Automatica ( IF 4.8 ) Pub Date : 2022-11-29 , DOI: 10.1016/j.automatica.2022.110761 Jianguo Zhao , Chunyu Yang , Weinan Gao , Hamidreza Modares , Xinkai Chen , Wei Dai
This paper considers the problem of linear quadratic tracking control (LQTC) with a discounted cost function for unknown systems. The existing design methods often require the discount factor to be small enough to guarantee the closed-loop stability. However, solving the discounted algebraic Riccati equation (ARE) may lead to ill-conditioned numerical issues if the discount factor is too small. By singular perturbation theory, we decompose the full-order discounted ARE into a reduced-order ARE and a Sylvester equation, which facilitate designing the feedback and feedforward control gains. The obtained controller is proved to be a stabilizing and near-optimal solution to the original LQTC problem. In the framework of reinforcement learning, both on-policy and off-policy two-phase learning algorithms are derived to design the near-optimal tracking control policy without knowing the discount factor.

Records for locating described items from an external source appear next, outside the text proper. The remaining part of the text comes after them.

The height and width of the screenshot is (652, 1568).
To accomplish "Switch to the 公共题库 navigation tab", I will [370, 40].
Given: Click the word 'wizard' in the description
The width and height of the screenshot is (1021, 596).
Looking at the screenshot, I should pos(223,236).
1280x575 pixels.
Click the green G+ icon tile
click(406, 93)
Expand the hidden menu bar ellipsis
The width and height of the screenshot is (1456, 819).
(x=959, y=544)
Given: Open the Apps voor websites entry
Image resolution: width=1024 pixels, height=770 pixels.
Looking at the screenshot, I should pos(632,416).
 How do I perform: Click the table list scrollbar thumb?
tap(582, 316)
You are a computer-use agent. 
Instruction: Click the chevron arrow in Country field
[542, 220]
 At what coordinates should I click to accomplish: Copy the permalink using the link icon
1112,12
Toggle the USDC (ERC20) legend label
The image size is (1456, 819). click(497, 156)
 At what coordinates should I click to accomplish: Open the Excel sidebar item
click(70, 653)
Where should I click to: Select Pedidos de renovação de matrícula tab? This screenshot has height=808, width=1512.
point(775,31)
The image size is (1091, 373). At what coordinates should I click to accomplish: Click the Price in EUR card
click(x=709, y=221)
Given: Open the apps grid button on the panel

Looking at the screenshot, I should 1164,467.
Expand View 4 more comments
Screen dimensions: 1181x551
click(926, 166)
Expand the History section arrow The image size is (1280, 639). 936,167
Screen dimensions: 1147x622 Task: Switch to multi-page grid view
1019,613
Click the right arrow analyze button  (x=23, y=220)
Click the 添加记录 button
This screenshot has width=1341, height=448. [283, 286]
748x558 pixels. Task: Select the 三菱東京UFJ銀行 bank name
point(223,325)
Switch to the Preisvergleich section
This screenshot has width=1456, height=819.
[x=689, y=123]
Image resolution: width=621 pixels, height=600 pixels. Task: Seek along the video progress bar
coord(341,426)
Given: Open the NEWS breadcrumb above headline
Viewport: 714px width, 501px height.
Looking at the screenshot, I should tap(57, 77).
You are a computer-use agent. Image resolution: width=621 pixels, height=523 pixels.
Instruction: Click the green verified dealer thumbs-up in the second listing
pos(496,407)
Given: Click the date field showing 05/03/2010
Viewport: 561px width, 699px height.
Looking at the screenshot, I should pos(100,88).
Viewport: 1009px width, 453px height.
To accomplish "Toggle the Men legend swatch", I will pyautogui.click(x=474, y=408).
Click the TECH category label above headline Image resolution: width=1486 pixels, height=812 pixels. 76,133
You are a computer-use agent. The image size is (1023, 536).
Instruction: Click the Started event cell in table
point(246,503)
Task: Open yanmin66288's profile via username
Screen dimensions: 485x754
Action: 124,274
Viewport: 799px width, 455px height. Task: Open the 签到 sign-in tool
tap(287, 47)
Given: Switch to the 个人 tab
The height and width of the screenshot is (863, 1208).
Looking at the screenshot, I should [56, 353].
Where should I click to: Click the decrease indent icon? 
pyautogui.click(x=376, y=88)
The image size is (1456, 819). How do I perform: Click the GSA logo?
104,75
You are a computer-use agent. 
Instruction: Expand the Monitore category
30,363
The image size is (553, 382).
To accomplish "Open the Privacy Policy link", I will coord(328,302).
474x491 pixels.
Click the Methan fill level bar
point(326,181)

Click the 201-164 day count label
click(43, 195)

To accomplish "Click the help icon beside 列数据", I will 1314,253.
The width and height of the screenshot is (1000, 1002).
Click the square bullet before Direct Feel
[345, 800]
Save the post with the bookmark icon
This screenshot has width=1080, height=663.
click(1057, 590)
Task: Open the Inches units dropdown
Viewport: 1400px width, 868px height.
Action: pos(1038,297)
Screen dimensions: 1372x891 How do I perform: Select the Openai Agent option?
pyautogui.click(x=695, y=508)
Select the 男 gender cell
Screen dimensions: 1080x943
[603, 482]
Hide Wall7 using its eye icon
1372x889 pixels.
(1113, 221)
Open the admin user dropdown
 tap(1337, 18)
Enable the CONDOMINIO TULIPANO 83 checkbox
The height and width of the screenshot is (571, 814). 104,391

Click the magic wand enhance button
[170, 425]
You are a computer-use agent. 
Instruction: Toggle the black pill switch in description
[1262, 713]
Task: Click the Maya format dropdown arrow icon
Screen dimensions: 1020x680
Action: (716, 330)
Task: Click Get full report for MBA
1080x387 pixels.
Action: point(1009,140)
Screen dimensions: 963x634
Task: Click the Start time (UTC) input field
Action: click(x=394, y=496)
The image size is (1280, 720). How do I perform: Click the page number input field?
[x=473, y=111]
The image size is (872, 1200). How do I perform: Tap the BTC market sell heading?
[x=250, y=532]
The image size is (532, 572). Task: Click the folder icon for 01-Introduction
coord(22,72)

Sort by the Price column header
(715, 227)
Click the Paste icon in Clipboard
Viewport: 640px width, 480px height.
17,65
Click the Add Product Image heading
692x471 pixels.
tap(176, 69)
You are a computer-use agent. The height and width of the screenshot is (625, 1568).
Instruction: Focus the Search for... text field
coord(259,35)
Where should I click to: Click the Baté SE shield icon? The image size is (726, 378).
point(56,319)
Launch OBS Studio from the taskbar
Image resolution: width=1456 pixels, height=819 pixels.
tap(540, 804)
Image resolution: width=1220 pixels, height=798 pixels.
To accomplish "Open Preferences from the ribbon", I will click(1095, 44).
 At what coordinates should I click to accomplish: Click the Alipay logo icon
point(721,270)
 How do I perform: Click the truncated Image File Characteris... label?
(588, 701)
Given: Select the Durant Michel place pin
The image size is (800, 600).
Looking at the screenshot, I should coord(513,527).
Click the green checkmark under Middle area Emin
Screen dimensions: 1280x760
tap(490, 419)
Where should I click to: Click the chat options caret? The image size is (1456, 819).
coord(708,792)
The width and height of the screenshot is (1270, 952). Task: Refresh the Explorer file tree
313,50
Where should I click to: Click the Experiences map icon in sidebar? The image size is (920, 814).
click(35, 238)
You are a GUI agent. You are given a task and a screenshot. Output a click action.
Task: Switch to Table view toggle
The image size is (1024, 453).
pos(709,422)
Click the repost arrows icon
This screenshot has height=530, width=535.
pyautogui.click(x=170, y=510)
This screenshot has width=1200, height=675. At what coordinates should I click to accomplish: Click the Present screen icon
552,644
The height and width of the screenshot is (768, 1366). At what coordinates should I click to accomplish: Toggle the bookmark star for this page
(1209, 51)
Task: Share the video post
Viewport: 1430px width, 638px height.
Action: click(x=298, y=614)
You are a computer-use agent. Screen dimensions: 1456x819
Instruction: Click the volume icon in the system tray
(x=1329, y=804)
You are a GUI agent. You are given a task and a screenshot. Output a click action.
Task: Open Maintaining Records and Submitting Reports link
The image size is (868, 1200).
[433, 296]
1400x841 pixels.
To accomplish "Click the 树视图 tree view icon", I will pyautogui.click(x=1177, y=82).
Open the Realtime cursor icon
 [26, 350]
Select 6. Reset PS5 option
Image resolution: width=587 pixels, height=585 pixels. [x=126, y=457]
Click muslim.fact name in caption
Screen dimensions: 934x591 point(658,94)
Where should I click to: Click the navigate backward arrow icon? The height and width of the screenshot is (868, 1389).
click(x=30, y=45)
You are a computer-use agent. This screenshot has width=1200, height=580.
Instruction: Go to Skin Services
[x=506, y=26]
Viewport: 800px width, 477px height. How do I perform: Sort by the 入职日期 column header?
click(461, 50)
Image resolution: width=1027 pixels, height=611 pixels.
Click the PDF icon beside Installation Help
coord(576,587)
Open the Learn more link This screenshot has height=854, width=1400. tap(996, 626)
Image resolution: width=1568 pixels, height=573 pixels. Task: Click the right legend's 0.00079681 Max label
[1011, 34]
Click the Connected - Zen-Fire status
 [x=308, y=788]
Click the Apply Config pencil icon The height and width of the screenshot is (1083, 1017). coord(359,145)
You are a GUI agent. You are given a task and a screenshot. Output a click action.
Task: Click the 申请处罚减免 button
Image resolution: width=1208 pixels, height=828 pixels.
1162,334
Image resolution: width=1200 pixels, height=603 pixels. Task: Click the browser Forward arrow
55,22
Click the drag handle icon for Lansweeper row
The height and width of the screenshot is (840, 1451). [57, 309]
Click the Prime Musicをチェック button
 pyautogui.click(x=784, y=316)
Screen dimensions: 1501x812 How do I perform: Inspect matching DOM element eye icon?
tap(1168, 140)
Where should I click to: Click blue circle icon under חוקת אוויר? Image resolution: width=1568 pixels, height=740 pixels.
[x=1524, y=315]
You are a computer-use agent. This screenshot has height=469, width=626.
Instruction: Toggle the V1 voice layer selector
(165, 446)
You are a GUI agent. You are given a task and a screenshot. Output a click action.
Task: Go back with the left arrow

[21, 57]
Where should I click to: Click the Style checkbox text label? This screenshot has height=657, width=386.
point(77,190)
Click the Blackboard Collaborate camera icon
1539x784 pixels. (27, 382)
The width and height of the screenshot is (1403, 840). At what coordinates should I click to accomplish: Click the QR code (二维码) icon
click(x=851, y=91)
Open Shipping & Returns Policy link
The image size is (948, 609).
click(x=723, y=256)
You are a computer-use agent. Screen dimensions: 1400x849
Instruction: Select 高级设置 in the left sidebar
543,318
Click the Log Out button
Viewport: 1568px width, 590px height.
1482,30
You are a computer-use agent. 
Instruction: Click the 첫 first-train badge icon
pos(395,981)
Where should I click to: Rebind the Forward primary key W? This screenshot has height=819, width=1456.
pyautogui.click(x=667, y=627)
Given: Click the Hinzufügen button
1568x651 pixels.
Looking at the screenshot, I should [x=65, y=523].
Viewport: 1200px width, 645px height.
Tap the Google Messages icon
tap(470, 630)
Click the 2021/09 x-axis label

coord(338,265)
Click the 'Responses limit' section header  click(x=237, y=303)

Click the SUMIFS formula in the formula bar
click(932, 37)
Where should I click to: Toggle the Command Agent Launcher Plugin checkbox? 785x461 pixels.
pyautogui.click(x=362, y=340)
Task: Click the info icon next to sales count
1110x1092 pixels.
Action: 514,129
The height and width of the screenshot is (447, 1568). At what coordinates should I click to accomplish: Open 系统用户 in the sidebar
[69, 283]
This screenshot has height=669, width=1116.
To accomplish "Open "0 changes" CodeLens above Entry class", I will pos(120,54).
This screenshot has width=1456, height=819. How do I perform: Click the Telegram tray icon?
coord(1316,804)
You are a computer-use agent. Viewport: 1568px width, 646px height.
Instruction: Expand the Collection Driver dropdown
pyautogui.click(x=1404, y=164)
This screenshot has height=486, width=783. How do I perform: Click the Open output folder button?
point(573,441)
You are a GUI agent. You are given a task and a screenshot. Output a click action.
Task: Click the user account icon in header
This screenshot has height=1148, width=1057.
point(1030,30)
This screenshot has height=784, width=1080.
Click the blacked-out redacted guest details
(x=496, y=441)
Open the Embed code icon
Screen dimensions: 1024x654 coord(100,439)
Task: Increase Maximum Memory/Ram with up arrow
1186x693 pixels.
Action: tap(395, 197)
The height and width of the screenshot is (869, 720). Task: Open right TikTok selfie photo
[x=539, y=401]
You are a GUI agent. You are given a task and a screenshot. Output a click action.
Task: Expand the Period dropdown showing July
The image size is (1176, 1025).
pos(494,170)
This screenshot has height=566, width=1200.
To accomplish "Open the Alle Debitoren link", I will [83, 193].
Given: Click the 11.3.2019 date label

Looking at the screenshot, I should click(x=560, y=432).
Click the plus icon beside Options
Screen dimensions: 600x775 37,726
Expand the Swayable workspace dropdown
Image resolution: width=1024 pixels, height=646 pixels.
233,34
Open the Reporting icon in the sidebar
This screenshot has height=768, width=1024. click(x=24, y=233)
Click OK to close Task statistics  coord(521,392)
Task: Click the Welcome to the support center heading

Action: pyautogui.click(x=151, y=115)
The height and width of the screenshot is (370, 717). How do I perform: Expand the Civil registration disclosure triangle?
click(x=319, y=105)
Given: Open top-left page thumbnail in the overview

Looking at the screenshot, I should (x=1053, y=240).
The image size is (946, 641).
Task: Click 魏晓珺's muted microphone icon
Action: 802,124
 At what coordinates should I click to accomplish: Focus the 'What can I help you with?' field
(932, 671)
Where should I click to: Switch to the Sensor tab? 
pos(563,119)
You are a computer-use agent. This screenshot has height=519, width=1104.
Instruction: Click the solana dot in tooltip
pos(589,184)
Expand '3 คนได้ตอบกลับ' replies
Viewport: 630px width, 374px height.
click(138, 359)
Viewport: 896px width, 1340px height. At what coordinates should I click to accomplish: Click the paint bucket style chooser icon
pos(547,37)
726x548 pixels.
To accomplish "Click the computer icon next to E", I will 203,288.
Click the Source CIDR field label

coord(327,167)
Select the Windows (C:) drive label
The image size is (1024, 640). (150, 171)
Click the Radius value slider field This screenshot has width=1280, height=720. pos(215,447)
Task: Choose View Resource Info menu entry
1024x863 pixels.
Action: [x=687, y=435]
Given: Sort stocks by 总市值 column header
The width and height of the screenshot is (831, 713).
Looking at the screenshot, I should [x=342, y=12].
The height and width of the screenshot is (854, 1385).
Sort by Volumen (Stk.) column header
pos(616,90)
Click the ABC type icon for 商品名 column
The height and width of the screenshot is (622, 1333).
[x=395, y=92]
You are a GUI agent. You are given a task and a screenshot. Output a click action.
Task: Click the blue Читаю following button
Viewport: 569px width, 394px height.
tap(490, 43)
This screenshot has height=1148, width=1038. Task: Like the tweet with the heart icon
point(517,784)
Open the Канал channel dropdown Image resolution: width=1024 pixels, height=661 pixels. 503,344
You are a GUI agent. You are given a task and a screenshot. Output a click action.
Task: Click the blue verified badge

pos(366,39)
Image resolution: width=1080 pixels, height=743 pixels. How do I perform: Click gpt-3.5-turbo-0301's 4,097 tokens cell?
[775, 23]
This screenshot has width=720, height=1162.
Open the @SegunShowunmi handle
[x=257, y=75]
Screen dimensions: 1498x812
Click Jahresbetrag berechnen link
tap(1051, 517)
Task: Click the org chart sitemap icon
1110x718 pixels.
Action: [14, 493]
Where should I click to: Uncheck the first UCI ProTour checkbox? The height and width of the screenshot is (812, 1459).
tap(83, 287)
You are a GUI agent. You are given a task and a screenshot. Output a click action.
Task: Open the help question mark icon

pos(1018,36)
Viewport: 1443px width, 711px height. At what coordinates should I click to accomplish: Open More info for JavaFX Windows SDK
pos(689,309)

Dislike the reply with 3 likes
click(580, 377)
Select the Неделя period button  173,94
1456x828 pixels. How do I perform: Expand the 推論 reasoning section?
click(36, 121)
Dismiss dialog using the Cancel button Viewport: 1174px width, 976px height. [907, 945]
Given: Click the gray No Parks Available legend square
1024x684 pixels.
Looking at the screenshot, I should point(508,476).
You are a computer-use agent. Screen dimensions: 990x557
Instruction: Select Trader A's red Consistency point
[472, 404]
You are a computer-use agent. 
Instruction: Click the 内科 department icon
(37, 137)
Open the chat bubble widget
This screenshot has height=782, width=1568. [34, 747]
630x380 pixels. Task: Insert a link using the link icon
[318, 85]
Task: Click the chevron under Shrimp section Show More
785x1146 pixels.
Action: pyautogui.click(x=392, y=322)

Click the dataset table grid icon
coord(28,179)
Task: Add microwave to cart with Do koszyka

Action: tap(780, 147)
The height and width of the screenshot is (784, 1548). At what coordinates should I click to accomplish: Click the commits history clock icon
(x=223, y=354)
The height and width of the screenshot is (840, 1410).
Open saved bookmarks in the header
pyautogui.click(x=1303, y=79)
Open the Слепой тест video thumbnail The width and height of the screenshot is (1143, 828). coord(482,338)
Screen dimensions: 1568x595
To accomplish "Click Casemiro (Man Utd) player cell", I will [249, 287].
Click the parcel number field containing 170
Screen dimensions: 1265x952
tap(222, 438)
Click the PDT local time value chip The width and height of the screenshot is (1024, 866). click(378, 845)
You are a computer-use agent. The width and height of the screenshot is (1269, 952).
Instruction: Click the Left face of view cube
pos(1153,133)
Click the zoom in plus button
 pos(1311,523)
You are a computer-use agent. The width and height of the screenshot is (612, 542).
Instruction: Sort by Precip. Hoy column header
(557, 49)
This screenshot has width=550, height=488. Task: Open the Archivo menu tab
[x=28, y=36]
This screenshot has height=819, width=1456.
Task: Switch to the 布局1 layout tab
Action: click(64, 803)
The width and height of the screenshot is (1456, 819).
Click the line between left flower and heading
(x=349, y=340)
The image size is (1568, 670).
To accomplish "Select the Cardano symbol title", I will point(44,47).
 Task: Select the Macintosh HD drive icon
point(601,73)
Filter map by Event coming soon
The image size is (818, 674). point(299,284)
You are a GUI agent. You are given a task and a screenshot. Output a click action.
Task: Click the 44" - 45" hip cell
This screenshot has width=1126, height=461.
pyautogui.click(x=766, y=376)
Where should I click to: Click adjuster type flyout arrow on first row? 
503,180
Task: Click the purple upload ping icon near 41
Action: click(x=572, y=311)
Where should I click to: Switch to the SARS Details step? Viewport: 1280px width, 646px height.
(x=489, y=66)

The advantages of the developed results are illustrated by comparative simulation results.
中文翻译:
未知系统的线性二次跟踪控制:一种两阶段强化学习方法
本文考虑了未知系统的具有折扣成本函数的线性二次跟踪控制 (LQTC) 问题。现有的设计方法往往要求折扣因子足够小以保证闭环稳定性。但是,如果折扣因子太小,求解折扣代数 Riccati 方程 (ARE) 可能会导致病态数值问题。通过奇异微扰理论,我们将全阶贴现 ARE 分解为降阶 ARE 和西尔维斯特方程,这有助于设计反馈和前馈控制增益。所获得的控制器被证明是对原始 LQTC 问题的稳定且接近最优的解决方案。在强化学习的框架下,推导了 on-policy 和 off-policy 两阶段学习算法,以在不知道折扣因子的情况下设计接近最优的跟踪控制策略。对比仿真结果说明了所开发结果的优点。